Schwartz appeared to regard the interpretation of Huygens Principle ( with each point being a new source of radiation) as nonsense. So perhaps classically there is no accounting for it? The propagation of light in QFT is consistent with it though as you say.

7. Jan 12, 2014

### Jilang

From the link I gave it appears to be an outcome of the maths. It's intriguing and I hoped that someone could shed some light on it.

8. Jan 12, 2014

### Bill_K

It's true -- in an odd number of dimensions the solution of the wave equation (Green's function) is an impulse that propagates outward with the fundamental velocity. But in an even number of dimensions, although the Green's function has a sharp initial wavefront, it also has a "tail" that persists after the wavefront has passed.

This can be seen for example for the two dimensional wave equation by considering an equivalent problem -- the wave produced in three dimensions by an infinitely long line source extending along the z axis. At a given point the wave received will be zero until the wave from the nearest source point (z = 0) has arrived. From then on, contributions from more and more distant source points z ≠ 0 will keep coming, indefinitely.

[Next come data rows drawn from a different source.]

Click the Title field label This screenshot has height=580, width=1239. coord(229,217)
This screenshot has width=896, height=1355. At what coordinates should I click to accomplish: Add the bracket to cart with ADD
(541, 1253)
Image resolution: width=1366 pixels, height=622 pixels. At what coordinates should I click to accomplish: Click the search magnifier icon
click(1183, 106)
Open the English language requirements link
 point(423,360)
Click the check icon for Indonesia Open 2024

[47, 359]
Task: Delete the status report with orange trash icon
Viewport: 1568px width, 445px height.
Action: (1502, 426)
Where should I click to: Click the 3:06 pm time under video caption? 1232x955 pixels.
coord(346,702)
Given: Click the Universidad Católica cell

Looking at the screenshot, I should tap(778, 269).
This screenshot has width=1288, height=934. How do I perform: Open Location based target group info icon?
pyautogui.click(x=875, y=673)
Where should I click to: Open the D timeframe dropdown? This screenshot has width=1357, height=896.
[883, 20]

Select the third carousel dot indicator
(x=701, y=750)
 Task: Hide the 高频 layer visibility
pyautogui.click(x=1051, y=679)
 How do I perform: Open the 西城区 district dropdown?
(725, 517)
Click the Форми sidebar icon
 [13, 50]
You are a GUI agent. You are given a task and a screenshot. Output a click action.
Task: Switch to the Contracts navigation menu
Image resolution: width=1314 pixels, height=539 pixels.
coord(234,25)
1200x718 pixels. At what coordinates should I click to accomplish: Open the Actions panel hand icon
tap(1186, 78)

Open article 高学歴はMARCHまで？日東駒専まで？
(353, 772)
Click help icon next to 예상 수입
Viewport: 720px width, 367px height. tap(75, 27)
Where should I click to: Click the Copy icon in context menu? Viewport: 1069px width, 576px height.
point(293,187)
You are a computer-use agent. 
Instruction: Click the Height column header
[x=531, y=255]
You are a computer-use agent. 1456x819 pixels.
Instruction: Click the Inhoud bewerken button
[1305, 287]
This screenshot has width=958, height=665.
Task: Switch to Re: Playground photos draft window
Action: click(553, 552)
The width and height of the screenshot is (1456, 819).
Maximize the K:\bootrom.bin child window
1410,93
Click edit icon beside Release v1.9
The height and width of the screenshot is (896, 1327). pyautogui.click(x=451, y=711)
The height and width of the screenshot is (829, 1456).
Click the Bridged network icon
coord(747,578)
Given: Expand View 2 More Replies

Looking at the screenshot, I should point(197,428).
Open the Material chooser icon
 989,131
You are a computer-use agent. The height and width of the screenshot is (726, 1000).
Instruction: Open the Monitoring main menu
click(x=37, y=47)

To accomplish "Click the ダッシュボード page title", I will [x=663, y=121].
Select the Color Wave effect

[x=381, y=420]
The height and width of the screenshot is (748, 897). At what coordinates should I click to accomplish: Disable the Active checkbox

[Also, one should not casually use water waves as an example, since they are TOTALLY different from the wave equation, being dispersive with an infinite propagation velocity!]

9. Jan 12, 2014

### Jilang

Thanks Bill, I was starting to wonder if I was being lead up the garden path on that one! I am not familiar with Greens functions. Do they exist classically or just in the QM arena? The idea of new point sources seems to have more in common with QM than classical mechanics, but I am probably missing something fundamental.

10. Jan 12, 2014

### Bill_K

For any partial differential equation such as the wave equation, a Green's function is the solution produced by a point source. The idea is that any source can be represented as a sum (or integral) over point sources, so the solution for an arbitrary source can be written as a sum or integral of Green's functions, and by finding the Green's function you have solved a wide variety of problems.

For the 3-D wave equation, for example, the Green's function is just an outgoing spherical impulse,

G(x, t) = (1/4πr) δ(r - ct)

11. Jan 12, 2014

### Jilang

Thanks Bill, when you say the idea is that any source can be represented by the sum of sources is that a consequence of the mathematics of the classical differential equations?

12. Jan 12, 2014

### Staff: Mentor

This is called superposition, and possible if the equations are linear.

13. Jan 12, 2014

### Jilang

Thanks mfb, I'm going to read up about these Green functions.